Cloud misconfiguration a growing cause of security incidents

Every organisation deploying Amazon Web Services (AWS) has experienced at least one security incident in its public cloud environment over the past year, with businesses’ rapid move to the cloud making secure configuration “nearly impossible”, according to threat detection and response specialist Vectra AI.

New research by the threat detection firm shows that AWS’s platform-as-a-service (PaaS) and infrastructure-as-a-service (IaaS) offerings have become increasingly vital components for many enterprises during the pandemic, largely because of the flexibility and scalability they can bring in the context of widespread remote working.

According to the survey of 317 IT executives conducted by Vectra, 64% of organisations are deploying new AWS services on a weekly or daily basis, with 71% using four or more services, and only 29% using just its S3, IAM and EC2 services. It also found that 78% of organisations are running AWS across multiple regions, and 40% in at least three.

However, Vectra says enterprises’ rapid adoption of these AWS services has also led to the development of security blind spots within many organisations.

“Surprisingly, the survey shows that 30% of organisations surveyed don’t have formal deployment sign-off before pushing to production, and 40% have shared that they don’t have a DevSecOps workflow,” said the report, which added that 100% of the organisations surveyed had experienced a security incident on AWS in the past year.

“This shows that the cloud has expanded to such an extent that configuring it securely is nearly impossible,” it said. “And while a few applications can be configured to reach into the right services, with so many people having access to modify both the applications and services, the risk is multiplied by an order of magnitude.”

A further 71% of organisations said they have 10 or more users with the access and ability to modify the entire infrastructure in their AWS environments.

Within the context of Gartner’s prediction that over 99% of cloud breaches will have a root cause of customer misconfiguration or mistakes by 2025, the report added: “The reality is that securely configuring the cloud will remain a daunting task due to the sheer size, scale and continuous changes in workloads and infrastructure.”

However, it also said that most organisations are aware of their public cloud-related security deficiencies, with 71% saying they need monitoring and threat detection capabilities that are beyond the scope of what is currently available from providers such as AWS.

“Securing the cloud with confidence is nearly impossible due to its ever-changing nature,” said Matt Pieklik, senior consulting analyst at Vectra.

“To address this, companies need to limit the number of attack vectors malicious actors are able to take.

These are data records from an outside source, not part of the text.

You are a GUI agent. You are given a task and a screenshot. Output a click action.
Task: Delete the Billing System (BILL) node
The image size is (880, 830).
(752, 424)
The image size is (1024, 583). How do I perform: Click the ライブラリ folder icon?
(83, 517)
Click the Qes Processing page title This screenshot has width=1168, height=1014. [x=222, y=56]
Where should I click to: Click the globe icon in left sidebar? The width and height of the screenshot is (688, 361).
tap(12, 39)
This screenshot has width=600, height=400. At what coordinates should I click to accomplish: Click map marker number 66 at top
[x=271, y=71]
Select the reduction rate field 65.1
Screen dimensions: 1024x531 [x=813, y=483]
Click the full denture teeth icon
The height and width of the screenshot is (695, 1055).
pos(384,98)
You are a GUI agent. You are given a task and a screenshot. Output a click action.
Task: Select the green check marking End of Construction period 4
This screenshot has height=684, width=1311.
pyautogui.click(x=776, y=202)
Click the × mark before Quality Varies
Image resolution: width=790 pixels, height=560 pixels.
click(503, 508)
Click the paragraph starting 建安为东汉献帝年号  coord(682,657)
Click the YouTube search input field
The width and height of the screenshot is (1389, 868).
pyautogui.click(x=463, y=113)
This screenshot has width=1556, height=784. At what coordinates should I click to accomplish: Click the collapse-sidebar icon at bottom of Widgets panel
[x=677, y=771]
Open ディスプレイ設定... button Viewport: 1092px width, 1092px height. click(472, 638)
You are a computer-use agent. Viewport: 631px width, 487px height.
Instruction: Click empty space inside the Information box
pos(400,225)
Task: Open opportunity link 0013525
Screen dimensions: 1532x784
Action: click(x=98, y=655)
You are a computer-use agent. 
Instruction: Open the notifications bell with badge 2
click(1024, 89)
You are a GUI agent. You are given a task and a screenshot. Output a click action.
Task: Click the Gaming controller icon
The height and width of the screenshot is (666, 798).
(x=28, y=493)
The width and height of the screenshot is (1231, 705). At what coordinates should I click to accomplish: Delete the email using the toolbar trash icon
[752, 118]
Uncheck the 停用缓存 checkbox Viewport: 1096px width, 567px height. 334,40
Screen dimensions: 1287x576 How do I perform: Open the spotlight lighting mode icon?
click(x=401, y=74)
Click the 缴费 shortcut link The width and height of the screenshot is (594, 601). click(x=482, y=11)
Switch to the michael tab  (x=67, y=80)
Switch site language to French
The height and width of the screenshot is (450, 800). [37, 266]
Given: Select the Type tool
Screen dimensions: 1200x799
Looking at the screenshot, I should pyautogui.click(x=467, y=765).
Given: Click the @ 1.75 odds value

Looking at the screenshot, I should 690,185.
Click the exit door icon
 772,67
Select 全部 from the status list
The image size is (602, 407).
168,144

This means creating formal sign-off processes, creating DevSecOps workflows and limiting the number of people that have access to their entire infrastructure as much as possible.

“Ultimately, companies need to provide security holistically, across regions and automate as many activities as possible to enhance their effectiveness.”

Separate research from Gartner showed that the worldwide IaaS market grew by 40.7% in 2020. The biggest names in the space include AWS, which had an IaaS market share of 44.6%, Microsoft with a 17.4% share, Alibaba with 8.8% and Google with 5.2%.